• Currently natural gas is going through a phase of rapid growth as compared to other fossil fuels globally. In the last decade, gas consumption has grown at 2.3% annually, which is almost double the rate of growth in consumption of other fossil fuels, which are growing at about 1%, as shown in Table 1 below.
  • Only Renewables and Hydro-power generation have had faster rates of growth than gas. Hydro has had a growth rate of 2.9% annually from 2006 to 2016,but the share of Hydro out of the total energy mix is only 7%,as shown below in Chart 1.Hydro is not expected to have a major impact on the energy mix by 2040, as its share remains unchanged at 7%.
  • Natural gas as a fuel will have the highest growth out of any of the fossil fuel globally and will take on a larger share in global energy consumption. The country which will lead the world in the induction of gas into their energy consumption is expected to be China.
  • Australia is now fast emerging as the world leader in LNG exports and is expected this year to overtake Qatar in LNG exports in 2019. It is expected to remain in poll position from 2019/20 to 2024/25, but after that, as the Qatari expansion starts to come online by 2025/26, Australia may fall back to second place. Eventually, the US is slated to overtake Qatar in the mid-2030s with an estimated LNG supply of 115 MMTPA.
  • Spot prices or their assessments are good indicators as to the health of the LNG market, since they are based on demand and supply fundaments in the market and not linked to price of oil. Spot prices provide good guidance as to whether the market is over or under supplied. The spot assessment prices have shown that in 2018 prices were at a 3 year high during the winter months, which indicates that there is no LNG glut in the market as sellers had feared.
  • The population and economic growth of India is going to raise energy demand significantly and as a result of that, there will be a rise in greenhouse gas emissions. Currently,India is one of the largest energy consumers globally and is expected to be one of the fastest growing economies of the world in the future. This poses twin challenges for the Country of firstly, meeting the enormous energy demand and,secondly,controlling pollution and GHG emissions.
  • Main competitor for gas will be oil and that is the market in India gas is going to target for substitution.
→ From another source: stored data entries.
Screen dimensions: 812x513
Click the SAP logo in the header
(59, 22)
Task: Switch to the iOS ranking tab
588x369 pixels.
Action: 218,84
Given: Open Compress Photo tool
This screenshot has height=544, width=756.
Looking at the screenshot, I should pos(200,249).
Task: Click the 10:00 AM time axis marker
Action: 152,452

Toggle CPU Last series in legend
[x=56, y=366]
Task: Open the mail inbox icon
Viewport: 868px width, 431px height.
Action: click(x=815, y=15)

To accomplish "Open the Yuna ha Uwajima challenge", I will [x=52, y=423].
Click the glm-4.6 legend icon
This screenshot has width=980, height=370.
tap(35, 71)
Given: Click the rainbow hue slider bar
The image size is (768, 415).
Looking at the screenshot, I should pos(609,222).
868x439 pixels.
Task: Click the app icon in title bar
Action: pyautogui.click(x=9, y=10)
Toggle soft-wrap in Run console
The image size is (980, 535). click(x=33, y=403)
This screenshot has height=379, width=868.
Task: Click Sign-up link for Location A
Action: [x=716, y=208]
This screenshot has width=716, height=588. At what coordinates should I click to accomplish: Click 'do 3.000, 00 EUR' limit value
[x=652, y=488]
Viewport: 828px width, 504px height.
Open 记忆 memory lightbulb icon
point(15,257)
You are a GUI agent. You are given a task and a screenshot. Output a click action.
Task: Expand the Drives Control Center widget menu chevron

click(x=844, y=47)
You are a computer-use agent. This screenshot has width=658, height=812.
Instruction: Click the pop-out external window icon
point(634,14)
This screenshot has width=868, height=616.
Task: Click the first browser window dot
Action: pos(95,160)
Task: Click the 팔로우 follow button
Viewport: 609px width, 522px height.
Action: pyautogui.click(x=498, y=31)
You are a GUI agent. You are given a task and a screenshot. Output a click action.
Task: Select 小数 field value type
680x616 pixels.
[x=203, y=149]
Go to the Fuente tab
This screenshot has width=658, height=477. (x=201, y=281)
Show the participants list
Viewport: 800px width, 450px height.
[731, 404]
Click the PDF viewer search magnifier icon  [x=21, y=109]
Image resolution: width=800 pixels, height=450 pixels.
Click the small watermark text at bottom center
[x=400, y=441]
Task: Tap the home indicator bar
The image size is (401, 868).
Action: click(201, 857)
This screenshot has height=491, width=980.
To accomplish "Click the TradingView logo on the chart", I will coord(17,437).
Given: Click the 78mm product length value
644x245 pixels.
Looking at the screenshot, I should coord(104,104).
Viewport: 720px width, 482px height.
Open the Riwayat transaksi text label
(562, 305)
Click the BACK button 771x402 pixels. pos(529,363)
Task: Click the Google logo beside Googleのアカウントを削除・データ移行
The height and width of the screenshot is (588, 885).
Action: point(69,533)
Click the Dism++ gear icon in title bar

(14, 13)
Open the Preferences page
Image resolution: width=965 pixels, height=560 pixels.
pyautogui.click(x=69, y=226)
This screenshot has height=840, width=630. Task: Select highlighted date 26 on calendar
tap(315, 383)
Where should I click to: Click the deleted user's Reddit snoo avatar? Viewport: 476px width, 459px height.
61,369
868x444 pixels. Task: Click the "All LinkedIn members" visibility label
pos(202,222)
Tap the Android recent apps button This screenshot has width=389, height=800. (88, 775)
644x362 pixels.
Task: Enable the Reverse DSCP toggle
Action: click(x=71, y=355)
If one looks at projections of the BP Energy Outlook for 2040, the fuel mix does not paint a bright picture for the future of gas in India, as the percentage share of the total energy consumption of gas marginally rises to 6.7% from 6.4%. Coal is still very dominant, declining from 55% in 2020 to just 49.7% in 2040. A marginal decline in share of coal is very worrying as GHG emissions need to be controlled, for which coal share has to decline further. Oil consumption, the main target market for gas, still remains more or less the same, declining marginally by about 3%.
  • India is a gas starved nation and the government’s plan to raise gas’s share in the Country’s energy consumption is a great challenge. The government’s target is to raise natural gas consumption in India to 15%of the primary energy mix by 2030, when currently it is slightly above 6%. This requires a significant investment in gas infrastructure and a change in government policies which encourage private sector participation.
  • In India, pricing of any commodity controlled by government has always been a contentious issue.The current price of domestic gas is $3.69/mmbtu, while gas from deep water offshore field is more than double at $9.32/mmbtu. The concern is that government control on gas prices will discourage investment in gas exploration and production, as gas prices are kept artificially low. This in turn will make the Country more dependent on LNG imports, which are more costly. The below Table 11 shows the gas prices in India from the time the new pricing regime was brought by the government, to make it more market oriented. As India is not a gas rich country like USA, Russia and gas in India competes with liquid fuel and R-LNG, domestic gas prices have to be higher than they are right now to incentivize more production.
  • Petronet LNG is also looking at new uses for LNG as a fuel in India. One of them is using LNG directly in transport vehicles and for that purpose Petronet LNG is developing infrastructure to support this initiative in the form of LNG filling station for trucks and buses. The target is to establish fueling stations along the highways.Other LNG players in India are also planning to get into the LNG transport fuel market by developing LNG stations for transport.
  • Threat from Competition: All the major players in the Indian hydrocarbon business and many new players, including foreign entities, have plans to enter the natural gas business. Competition is expected across the gas value chain. PLL is prepared to face the competition in the market through long term tie-up of LNG/ Regas capacity.

One Thought on “Petronet LNG: Annual Report 2019 Notes”

  • Great reading, covered worldwide data and almost all aspects related to industry. In transportation sector there could be a competition from EVs as well although not much in heavy vehicles. Government is now focusing on gas and hydrocarbon more than oil so that could be a positive for the company.